** begin Passage shown **

At 6pm, lots of people in need line up for the “soup kitchen” dinner. A prayer is said and many people pay attention to the prayer. The meal is usually served by volunteers from another local church or by kids from the Southern Baptist University.
Many of the “people in need” of dinner are in need because they spent all their money on necessities like alcohol or white rocks or white powder or sticky plant flowers. Some are in need because they lost their job and the electric company still seems to demand payment.
Dinner is almost a balanced meal. There is always a meat, a starch, bread, a vegetable, and salad. Sometimes Mr. Dairy rides in on cheese. Rarely is there fruit.
I don’t know what it is about fruit that it’s not provided. Perhaps it’s the cost.
Dan, George, and Bob are still in the shelter with me. I’m glad they’re with me, but I wish they were on their own and happier.
Dan suggested the other day that the three of us (Dan, George, and I) get a “pad” together.
I really want to live alone, but perhaps it would help Dan to have me around. Dan has a tendency to think negatively. Perhaps some positive energy would help. Of course, there’s always the danger of falling into that sort of thinking.
This last Saturday night I was in a terrible mood. My daughter had turned 13 the day before and I’m not allowed to see her and I got through Friday I think by ignoring it and then spent a bunch of time alone on Saturday and started to have problems.

** end Passage shown **
** begin Data lines **

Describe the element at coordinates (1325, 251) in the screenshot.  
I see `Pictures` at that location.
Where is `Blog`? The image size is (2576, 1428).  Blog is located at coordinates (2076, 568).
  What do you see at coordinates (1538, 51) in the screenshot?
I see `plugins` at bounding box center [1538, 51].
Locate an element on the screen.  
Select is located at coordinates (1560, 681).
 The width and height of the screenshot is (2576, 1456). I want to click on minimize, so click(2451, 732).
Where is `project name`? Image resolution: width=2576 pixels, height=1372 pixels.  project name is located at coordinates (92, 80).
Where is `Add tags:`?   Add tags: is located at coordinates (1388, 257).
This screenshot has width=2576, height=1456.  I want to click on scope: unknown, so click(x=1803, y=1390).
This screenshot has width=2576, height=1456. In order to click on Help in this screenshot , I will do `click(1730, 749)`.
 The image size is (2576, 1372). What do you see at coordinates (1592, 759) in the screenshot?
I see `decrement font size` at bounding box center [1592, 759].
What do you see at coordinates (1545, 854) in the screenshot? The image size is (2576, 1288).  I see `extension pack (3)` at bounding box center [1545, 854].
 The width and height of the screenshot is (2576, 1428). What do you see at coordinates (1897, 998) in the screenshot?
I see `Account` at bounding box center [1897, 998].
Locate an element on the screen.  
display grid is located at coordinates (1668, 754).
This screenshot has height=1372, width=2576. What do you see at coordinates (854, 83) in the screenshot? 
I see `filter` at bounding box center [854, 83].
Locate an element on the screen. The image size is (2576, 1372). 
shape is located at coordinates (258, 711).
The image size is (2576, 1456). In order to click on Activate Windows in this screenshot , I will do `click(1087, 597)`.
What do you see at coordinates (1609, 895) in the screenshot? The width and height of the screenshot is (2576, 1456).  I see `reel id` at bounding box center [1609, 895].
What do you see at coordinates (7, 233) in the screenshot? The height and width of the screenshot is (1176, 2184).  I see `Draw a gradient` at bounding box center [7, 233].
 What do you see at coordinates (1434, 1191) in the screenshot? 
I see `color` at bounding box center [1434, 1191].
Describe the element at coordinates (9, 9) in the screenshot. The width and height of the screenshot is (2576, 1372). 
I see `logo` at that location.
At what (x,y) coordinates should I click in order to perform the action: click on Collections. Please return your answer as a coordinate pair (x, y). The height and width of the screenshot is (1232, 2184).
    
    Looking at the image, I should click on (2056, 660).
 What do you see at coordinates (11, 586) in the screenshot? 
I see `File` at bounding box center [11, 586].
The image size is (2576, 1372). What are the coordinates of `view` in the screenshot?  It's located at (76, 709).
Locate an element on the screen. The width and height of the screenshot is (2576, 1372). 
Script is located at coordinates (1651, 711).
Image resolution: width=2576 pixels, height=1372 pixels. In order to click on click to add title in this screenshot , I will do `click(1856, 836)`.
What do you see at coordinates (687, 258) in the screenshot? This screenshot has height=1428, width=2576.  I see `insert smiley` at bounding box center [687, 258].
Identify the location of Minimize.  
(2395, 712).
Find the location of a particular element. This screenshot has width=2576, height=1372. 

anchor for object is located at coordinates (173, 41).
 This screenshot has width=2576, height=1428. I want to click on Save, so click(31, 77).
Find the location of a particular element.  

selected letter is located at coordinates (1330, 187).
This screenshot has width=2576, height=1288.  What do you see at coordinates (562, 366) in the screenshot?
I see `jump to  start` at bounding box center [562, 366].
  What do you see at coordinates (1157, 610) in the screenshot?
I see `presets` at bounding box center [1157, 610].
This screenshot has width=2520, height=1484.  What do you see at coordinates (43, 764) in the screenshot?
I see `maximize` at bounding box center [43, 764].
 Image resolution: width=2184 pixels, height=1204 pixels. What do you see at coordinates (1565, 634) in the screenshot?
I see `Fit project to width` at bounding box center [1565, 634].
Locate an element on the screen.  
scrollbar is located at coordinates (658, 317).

** end Data lines **

### Written task A
Condense the paragraph of the shelter account that begins "Dinner is almost a balanced meal" into a short list that keeps its main facts.
### Written task B
Carry on with the shelter account from its final sentence, in the same first-person voice.

### Output A
- Dinner is almost balanced.
- It always includes meat, a starch, bread, a vegetable, and salad.
- Cheese sometimes appears.
- Fruit is rarely served.

### Output B
Anyway, the point of bringing it up is that Dan was the only person who noticed something was wrong and asked me about it. Of course I lied and said everything was alright, but I was sure to do it in a way to indicate that nothing was alright. I really appreciated his notice though.
George sometimes gets frustrated with Dan’s negativity. George can be pretty negative too, though.
Dan is a music aficionado. He knows everything about the music he likes and the people who made it.
George and Dan’s musical tastes do not intersect.
George has a Beck DVD of which Dan approves and a Deep Purple DVD of which Dan does not. “Who put on this crap?” I hear Dan say.
So, while George was out of the lounge, the DVD was changed to Beck.
This pissed George off.
I went outside to smoke a cigarette and found George standing by his car looking through a book of CD’s and laughing. I asked about it and George asked if he thought Dan would like a little Mötley Crüe on the way to work that morning. I thought it was pretty funny, too. Dan hated it, by the way – you should have seen his face when I asked about it.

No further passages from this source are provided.